Let $V,W$ be normed vector spaces, and $L(V,W)$ be the space of bounded linear operators. Usually I would only see the statement "If $W$ is Banach, then $L(V,W)$ is Banach.". But Wikipedia writes that there is a converse: "If $L(V,W)$ is Banach, and if $V$ is non-trivial, then $W$ is Banach". This is pretty interesting since I never seen a converse before. I was wondering if anyone has a nice proof.

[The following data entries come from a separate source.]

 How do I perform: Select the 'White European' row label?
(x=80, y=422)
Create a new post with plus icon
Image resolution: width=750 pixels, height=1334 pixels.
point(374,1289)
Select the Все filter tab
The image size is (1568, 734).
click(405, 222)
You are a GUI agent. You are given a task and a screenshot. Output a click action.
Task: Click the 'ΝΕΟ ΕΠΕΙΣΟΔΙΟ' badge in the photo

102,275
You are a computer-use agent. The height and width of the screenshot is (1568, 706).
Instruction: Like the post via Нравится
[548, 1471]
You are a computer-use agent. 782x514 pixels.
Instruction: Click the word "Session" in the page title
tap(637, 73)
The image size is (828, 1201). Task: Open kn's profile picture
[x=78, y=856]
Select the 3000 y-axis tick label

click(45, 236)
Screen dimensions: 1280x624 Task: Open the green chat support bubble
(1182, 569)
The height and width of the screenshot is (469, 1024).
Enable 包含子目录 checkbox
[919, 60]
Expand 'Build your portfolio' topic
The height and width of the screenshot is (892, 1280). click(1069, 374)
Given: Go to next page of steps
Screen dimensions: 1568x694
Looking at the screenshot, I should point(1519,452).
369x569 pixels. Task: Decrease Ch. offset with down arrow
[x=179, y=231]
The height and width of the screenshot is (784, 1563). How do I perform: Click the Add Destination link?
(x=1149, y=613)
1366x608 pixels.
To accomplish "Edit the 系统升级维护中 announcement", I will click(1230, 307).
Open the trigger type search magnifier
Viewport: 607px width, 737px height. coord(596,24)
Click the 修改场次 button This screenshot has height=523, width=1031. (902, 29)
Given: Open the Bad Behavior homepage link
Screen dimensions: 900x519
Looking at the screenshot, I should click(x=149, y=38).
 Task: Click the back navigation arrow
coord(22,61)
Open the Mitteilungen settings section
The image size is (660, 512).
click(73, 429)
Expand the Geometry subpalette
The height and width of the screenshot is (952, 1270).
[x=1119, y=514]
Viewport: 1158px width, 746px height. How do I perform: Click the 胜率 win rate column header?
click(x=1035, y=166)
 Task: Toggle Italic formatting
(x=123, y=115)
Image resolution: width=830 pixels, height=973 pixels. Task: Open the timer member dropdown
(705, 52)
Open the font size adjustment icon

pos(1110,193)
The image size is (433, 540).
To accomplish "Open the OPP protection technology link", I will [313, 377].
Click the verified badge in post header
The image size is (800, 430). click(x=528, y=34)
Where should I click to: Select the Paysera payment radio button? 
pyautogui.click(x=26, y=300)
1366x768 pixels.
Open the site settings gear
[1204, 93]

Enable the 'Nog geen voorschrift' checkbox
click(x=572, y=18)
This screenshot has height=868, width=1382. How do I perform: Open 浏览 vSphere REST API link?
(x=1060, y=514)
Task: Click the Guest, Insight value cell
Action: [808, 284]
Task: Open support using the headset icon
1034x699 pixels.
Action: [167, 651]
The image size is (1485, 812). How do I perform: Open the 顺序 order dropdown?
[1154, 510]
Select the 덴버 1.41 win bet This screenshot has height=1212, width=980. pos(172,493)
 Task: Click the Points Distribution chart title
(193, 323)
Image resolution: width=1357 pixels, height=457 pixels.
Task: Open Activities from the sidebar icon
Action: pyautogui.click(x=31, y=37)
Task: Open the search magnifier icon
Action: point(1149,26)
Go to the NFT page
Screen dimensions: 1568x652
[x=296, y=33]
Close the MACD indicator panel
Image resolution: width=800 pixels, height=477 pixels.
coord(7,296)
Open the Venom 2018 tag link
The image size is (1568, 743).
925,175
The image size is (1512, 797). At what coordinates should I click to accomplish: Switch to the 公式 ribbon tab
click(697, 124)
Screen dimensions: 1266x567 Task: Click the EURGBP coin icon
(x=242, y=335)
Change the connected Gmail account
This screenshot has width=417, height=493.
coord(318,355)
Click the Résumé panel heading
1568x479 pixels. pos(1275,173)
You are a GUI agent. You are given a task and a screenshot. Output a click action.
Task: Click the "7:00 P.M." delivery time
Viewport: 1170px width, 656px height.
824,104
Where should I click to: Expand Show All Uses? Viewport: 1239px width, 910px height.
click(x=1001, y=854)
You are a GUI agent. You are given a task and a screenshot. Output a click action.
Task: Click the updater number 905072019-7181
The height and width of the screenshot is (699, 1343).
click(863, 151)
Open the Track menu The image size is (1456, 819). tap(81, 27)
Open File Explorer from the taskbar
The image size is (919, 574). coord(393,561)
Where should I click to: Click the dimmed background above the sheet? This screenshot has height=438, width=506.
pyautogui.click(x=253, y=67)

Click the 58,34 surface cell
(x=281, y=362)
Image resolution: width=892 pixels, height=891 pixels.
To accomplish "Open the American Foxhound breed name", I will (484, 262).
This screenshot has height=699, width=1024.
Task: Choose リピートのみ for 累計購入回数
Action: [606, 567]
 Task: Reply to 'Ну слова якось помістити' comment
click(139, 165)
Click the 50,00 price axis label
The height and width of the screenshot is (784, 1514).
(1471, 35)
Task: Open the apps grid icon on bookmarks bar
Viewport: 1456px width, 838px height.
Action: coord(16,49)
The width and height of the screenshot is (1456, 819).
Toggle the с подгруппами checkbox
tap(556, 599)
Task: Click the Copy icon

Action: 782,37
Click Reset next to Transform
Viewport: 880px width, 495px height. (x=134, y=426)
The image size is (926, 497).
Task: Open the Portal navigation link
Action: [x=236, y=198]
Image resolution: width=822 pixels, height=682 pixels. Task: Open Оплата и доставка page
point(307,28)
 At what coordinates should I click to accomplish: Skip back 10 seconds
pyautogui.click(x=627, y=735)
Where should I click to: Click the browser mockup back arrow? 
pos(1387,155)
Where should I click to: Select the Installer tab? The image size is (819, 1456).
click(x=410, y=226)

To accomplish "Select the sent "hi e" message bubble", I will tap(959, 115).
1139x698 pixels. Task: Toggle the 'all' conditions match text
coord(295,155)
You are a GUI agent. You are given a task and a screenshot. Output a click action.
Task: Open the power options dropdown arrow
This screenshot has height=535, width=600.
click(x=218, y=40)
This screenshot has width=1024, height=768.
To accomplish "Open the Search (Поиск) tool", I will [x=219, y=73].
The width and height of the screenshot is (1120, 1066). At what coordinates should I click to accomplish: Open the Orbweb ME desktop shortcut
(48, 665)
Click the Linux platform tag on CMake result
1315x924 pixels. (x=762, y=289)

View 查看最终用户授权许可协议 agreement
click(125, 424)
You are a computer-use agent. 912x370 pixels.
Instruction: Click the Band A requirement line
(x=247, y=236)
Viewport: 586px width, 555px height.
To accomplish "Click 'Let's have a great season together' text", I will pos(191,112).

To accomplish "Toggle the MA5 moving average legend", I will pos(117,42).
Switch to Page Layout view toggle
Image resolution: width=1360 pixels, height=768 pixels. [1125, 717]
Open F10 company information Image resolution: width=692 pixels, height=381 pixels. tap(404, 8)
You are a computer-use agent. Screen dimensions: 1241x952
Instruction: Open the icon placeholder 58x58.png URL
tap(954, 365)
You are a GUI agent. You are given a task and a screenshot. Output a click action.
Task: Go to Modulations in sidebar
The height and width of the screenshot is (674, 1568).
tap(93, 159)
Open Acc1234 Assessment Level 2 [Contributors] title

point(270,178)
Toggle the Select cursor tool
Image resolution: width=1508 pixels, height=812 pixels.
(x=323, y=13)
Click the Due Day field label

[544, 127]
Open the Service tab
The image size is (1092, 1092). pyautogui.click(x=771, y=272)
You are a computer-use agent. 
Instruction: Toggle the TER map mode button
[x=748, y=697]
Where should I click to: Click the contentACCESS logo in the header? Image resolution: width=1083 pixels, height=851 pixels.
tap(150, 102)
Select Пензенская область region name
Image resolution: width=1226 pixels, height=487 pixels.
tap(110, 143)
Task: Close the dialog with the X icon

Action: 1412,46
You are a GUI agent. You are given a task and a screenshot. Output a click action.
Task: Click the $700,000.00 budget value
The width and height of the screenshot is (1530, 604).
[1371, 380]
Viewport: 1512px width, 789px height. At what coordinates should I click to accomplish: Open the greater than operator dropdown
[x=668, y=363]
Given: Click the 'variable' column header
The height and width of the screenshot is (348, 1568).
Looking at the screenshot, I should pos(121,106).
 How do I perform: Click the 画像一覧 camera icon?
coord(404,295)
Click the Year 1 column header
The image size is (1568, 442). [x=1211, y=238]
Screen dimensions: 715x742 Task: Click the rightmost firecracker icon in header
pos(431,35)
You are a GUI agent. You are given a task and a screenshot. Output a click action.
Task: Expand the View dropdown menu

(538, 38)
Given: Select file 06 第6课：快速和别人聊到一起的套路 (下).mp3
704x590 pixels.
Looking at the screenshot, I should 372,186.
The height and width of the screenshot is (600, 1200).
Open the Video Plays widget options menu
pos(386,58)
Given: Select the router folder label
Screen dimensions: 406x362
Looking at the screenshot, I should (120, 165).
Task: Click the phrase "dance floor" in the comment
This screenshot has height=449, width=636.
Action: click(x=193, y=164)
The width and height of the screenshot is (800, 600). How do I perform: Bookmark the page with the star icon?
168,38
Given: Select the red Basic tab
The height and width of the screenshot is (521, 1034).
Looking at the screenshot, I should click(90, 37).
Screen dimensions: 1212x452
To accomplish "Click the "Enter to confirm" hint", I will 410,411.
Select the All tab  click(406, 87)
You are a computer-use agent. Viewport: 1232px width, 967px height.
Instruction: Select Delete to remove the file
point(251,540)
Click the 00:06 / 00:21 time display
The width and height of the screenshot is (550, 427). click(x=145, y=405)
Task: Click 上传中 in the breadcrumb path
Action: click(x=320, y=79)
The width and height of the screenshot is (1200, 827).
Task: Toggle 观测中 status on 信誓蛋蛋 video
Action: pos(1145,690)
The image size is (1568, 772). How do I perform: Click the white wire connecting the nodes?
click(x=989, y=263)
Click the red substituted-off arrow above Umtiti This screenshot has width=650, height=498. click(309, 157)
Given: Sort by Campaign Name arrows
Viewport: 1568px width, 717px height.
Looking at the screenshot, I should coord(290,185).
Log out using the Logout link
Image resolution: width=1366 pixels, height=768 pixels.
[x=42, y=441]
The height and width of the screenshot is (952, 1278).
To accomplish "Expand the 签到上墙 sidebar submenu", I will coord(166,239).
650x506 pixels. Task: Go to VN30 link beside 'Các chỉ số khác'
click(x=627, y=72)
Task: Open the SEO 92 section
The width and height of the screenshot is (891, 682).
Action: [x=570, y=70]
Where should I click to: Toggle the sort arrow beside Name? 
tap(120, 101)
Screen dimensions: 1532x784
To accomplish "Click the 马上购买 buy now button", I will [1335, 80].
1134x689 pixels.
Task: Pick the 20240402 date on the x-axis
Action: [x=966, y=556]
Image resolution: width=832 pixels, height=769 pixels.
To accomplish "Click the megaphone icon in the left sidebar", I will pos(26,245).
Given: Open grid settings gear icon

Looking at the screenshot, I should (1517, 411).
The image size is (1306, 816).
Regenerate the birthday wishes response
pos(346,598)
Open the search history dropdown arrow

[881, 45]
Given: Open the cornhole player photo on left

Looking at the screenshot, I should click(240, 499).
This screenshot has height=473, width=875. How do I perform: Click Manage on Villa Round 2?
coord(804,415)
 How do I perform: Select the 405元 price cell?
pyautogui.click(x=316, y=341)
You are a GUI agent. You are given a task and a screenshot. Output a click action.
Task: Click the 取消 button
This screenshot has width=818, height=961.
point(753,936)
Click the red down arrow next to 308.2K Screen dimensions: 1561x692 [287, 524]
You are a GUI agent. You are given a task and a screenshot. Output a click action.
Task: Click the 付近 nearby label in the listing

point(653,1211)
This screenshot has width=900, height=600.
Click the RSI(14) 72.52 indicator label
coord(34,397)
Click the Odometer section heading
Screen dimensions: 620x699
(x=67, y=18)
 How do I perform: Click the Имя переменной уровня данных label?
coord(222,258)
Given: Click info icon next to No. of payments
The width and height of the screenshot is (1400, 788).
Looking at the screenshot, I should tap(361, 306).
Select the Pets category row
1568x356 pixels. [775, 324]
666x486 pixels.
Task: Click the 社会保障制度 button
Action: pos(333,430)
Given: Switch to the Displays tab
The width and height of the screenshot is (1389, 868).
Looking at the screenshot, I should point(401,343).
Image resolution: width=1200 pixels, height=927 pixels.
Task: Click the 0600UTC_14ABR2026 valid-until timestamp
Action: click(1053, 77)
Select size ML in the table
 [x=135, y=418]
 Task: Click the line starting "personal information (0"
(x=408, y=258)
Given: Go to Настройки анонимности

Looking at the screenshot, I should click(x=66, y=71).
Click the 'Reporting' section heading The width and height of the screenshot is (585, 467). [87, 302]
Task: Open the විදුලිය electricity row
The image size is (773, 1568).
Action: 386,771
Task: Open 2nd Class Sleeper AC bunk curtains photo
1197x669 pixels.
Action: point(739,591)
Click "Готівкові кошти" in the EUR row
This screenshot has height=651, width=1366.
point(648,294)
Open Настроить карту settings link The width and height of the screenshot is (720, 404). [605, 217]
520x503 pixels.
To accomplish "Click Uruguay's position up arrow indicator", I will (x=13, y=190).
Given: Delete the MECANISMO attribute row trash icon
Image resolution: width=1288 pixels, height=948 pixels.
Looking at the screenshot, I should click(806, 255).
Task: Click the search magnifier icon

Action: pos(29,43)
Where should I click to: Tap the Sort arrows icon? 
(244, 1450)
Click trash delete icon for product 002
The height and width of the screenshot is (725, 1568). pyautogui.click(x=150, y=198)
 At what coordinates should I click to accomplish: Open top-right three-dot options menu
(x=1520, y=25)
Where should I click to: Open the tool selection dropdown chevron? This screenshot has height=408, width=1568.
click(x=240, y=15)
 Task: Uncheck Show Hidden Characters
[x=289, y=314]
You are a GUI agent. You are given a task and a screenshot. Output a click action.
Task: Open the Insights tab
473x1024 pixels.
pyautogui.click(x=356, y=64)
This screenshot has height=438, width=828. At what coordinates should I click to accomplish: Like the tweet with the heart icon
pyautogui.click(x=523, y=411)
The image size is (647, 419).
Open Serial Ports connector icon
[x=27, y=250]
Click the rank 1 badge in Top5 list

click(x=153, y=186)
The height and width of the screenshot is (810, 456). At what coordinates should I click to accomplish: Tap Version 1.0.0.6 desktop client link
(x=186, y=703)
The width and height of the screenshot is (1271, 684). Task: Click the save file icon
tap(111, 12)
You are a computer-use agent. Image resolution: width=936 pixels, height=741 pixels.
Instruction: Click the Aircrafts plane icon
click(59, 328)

I tried reversing the proof for the usual direction, but the inequalities can't be reversed. I also tried to start with a Cauchy sequence in $W$, and construct linear operators (using Hahn-Banach to control the operator norms), but alas I cannot say much about the distance between these operators (much less say that it is Cauchy)
By Hahn-Banach, there exists a nonzero bounded linear functional $f$ on $V$. Then there exists $v_0 \in V$ with $f(v_0) \ne 0$; by rescaling we can get $f(v_0)=1$. For each $w \in W$, let $T_w \in L(V,W)$ be the operator defined by $T_w v = f(v) w$, which is a bounded operator because $f$ is a bounded functional.
Suppose $\{w_n\}$ is a Cauchy sequence in $W$. Then note that $\|T_{w_n} - T_{w_m}\|_{L(V,W)} \le \|f\|_{V^*} \|w_n - w_m\|_{W}$. Hence $\{T_{w_n}\}$ is Cauchy in $L(V,W)$ so by assumption it converges to some $T \in L(V,W)$. In particular $w_n = T_{w_n} v_0 \to T v_0$ so $w_n$ converges.